What ModelBrew offers, just the facts
ModelBrew runs both methods through the same hosted training pipeline as supervised fine-tuning. There is no separate billing tier, no separate API. Just a method dropdown on the /train page that shows up when the dataset optimizer detects pair-shaped data (rows with prompt, chosen, rejected fields).
Models supported. Mistral-7B, Llama-3.1-8B, Saul-7B, Qwen3-8B, Gemma-2-9B for paid runs. TinyLlama-1.1B is on the free tier (3 runs per day) for prototyping.
DPO knobs. β (default 0.1), loss variant (sigmoid, IPO, hinge).
SimPO knobs. β (default 2.5), γ (default 1.6). A "Match SimPO paper recipe" toggle strict-bounds γ/β to the published range from the paper's six configurations — the maximum γ/β ratio across those six is 0.8, so the toggle keeps you inside that envelope. Toggle it off to explore beyond the paper.
Output. A PEFT-compatible LoRA adapter ZIP. Plug it into the Transformers library, serve it through the OpenAI-compatible inference endpoint, or load it side-by-side with adapters from prior runs through the continual-learning engine.
Pricing. Flat $3.99 per million training tokens for both DPO and SimPO — the same rate as supervised fine-tuning. Tokens are counted from the prompt plus chosen plus rejected fields, multiplied by epochs. A token estimate is shown before you click train. Failed runs are auto-refunded. Credits are prepaid; the minimum top-up is $20. Full pricing breakdown.
Three practical tips before you train
Clean your pairs first
Both methods are sensitive to label noise. If a meaningful fraction of your pairs have the chosen and rejected responses inverted — or if chosen and rejected are near-duplicates with no real signal — the training objective is fighting itself. Run a structural pair audit and a judge-based polarity sample before you train. ModelBrew's dataset optimizer ships both, but the underlying validators are cheap to run anywhere.

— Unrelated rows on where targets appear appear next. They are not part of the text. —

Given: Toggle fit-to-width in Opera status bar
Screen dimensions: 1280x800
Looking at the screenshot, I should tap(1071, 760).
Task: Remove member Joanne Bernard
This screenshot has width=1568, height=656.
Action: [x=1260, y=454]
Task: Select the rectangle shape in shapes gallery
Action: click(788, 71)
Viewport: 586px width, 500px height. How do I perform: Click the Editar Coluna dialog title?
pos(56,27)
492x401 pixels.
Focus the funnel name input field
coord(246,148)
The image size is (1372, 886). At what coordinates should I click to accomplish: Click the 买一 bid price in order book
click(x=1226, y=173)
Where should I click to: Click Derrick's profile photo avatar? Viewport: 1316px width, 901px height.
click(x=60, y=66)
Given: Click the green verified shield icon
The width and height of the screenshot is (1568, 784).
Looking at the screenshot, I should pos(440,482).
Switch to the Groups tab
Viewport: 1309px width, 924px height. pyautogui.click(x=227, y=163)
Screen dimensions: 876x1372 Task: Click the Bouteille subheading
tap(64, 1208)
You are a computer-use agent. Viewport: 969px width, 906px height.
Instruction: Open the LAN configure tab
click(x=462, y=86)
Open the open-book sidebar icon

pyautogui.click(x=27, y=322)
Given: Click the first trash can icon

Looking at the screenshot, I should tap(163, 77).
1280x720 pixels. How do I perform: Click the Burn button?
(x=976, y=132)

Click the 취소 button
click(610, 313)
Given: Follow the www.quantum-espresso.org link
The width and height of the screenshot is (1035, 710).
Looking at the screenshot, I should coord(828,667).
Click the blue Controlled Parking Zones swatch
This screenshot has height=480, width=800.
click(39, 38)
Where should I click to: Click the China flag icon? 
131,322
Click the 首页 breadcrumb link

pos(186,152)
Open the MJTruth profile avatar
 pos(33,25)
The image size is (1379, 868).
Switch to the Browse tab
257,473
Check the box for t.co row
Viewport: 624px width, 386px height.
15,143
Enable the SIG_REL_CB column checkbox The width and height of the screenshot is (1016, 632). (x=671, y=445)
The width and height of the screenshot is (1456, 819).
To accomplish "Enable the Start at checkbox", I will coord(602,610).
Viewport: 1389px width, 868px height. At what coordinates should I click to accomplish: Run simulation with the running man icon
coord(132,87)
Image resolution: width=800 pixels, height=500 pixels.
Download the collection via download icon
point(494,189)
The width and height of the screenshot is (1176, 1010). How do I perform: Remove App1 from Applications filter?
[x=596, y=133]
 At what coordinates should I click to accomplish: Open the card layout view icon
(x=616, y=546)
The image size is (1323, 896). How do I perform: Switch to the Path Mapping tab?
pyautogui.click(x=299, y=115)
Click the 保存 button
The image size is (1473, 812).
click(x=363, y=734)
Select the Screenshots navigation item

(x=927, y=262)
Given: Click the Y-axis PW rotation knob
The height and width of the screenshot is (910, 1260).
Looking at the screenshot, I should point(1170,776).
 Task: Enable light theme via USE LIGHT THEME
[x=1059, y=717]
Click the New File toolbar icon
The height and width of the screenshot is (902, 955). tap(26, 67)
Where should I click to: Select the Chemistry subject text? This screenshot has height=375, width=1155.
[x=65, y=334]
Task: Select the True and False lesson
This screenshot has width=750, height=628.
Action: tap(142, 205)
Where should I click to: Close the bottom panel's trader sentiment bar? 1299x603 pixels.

Watch the length distribution
For DPO specifically, look at the average length of your chosen vs rejected responses. If chosen responses are systematically longer, DPO will learn that "longer = better" as a shortcut. Either rebalance the data or pick SimPO, which divides by length explicitly.
Start with the published defaults
For DPO: β = 0.1, sigmoid loss, learning rate around 1e-6 for QLoRA. For SimPO: β = 2.5, γ = 1.6, same learning rate range. Resist the urge to grid-search over a dozen configurations on your first run. Get one clean baseline first, then move one knob at a time.
Bottom line
DPO and SimPO are two different cuts of the same idea: align a language model from preference pairs without a reward model and without PPO. DPO does it with a reference model; SimPO does it with a length-normalized score and an explicit margin. Both work. Pick SimPO for fresh runs and lower memory; pick DPO for reproducibility and loss-variant flexibility.
If you want to skip the infrastructure setup, both methods run end-to-end on ModelBrew's hosted training page at a flat $3.99 per million tokens. The full marketing-page write-up of the offering is on the fine-tuning page if you want the long form.
Either way: read the original papers. Rafailov et al. 2023 (DPO) and Meng et al. 2024 (SimPO) are both readable in an afternoon and worth the time before you spend any tokens.